When your employees see their digital personal brands as having more longevity than their jobs with you, or when their personal brand online is larger and more influential than your own, do you feel threatened?
There are three categories of brand awareness that each business has online. The first falls under the brand name. So, for example, FNB as a brand is recognised on Twitter as @FNBSA. However, if they had additional accounts for some of their individual products, these would fall under the second category of brand awareness. Say for example, if FNB were to start a Twitter account for their new exclusive home loans (in case you missed it, FNB now only offers mortgages to FNB current account holders), it would probably be called something like @FNBHomeLoans.
Still utilizing this example, the third category would be the employees of FNB who have accounts on social profiles under their own individual names but they also refer to their professional involvement with the FNB company brand or products. The most obvious example is Michael Jordaan, known as @MichaelJordaan on Twitter. Although he doesn’t mention that he is the CEO in his Twitter bio, it is common knowledge, plus he has listed the FNB website under his bio, so FNB is referenced in his account. For the record, he also tweets about the organisation. This is co-branding.

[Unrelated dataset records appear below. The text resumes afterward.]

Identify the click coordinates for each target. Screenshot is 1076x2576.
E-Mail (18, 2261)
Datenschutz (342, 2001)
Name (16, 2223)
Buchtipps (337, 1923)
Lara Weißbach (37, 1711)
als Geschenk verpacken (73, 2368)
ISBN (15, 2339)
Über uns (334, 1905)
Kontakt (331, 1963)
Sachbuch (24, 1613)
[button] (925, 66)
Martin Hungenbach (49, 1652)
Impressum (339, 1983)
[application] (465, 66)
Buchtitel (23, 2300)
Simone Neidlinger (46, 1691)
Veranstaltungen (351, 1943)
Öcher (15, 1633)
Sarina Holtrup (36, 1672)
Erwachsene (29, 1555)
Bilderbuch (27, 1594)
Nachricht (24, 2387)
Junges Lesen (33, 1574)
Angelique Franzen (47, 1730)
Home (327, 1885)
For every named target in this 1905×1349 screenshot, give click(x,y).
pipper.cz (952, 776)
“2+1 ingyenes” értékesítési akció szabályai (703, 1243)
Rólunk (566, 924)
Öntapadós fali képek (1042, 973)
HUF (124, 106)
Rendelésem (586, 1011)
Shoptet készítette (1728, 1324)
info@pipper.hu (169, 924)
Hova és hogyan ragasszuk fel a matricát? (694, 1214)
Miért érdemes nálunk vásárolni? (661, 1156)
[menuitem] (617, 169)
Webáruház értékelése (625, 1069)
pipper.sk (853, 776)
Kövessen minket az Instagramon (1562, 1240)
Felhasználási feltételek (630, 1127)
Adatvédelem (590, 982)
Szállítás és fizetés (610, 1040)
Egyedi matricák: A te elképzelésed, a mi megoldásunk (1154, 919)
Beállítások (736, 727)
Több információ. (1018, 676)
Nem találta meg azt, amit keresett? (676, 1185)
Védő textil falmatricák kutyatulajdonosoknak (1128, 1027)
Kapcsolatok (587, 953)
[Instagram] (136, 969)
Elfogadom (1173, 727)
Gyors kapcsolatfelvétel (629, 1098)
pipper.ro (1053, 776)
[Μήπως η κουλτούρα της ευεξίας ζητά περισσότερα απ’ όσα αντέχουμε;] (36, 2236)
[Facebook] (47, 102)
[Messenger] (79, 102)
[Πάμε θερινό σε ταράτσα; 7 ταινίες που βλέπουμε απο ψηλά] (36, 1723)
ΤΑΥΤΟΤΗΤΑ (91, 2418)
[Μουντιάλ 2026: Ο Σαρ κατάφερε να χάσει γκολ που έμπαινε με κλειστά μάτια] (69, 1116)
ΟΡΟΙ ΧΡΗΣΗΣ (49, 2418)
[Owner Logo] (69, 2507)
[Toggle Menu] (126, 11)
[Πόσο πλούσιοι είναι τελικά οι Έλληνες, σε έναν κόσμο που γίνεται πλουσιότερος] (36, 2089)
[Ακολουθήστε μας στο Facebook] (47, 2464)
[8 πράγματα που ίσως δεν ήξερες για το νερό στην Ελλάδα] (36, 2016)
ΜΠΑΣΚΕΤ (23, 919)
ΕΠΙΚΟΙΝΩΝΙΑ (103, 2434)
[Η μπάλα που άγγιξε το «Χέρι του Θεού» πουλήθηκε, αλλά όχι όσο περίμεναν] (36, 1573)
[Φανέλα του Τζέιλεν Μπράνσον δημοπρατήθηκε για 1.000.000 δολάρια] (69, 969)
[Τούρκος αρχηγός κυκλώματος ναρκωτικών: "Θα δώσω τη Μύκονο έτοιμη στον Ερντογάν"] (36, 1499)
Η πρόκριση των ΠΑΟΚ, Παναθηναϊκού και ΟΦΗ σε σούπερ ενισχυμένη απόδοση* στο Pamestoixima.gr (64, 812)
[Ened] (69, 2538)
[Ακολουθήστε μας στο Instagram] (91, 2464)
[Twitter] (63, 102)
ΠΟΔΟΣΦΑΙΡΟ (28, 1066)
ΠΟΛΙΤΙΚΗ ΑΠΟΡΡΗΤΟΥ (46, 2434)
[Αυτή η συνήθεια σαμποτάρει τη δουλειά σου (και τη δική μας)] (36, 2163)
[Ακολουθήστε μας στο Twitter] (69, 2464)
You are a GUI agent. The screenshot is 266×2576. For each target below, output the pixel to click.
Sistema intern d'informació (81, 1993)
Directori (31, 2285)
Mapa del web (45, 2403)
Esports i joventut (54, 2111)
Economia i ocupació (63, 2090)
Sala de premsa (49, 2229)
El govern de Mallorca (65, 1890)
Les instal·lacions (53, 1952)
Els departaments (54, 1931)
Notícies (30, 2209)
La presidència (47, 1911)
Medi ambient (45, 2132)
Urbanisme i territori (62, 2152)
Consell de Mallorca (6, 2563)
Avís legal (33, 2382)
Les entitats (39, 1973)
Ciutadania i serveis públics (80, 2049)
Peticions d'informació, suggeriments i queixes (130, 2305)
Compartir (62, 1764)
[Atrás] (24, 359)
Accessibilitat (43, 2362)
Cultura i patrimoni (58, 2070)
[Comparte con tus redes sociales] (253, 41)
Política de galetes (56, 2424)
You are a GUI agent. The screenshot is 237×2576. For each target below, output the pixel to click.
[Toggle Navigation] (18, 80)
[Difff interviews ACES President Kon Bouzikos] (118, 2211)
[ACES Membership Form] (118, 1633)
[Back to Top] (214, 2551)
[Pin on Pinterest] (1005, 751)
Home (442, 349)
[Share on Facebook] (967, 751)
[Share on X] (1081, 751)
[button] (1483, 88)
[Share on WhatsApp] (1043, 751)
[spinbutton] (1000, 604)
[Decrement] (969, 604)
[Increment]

It’s so named when a personality in the organisation develops a personal brand that is inextricably linked to the company brand. Think of Steve Jobs and Apple. If the one gets a bad reputation, the feeling and the negative sentiment bleeds to the other. Right now, Jordaan does great things for the FNB brand, he’s likeable, smart and interesting but if FNB were to suddenly fail horribly for whatever reason, or if it were to be revealed that they had lied to or stolen from clients, he would most likely quickly fall out of good favour. Of course the reverse is also true.
It is therefore important to know how you want to deal with the ‘social media stars’ in your organisation. You may have some sales people or even admin staff with skills your brand needs; you may have some larger than life personalities who“shine” online and could use their talents and charisma to the organizations benefit. Just remember the trade-off and examine their posts closely. Their efforts and talents also need to be appropriately awarded. It is complex and requires internal regulation but in our opinion, the rewards seem to outweigh the risks.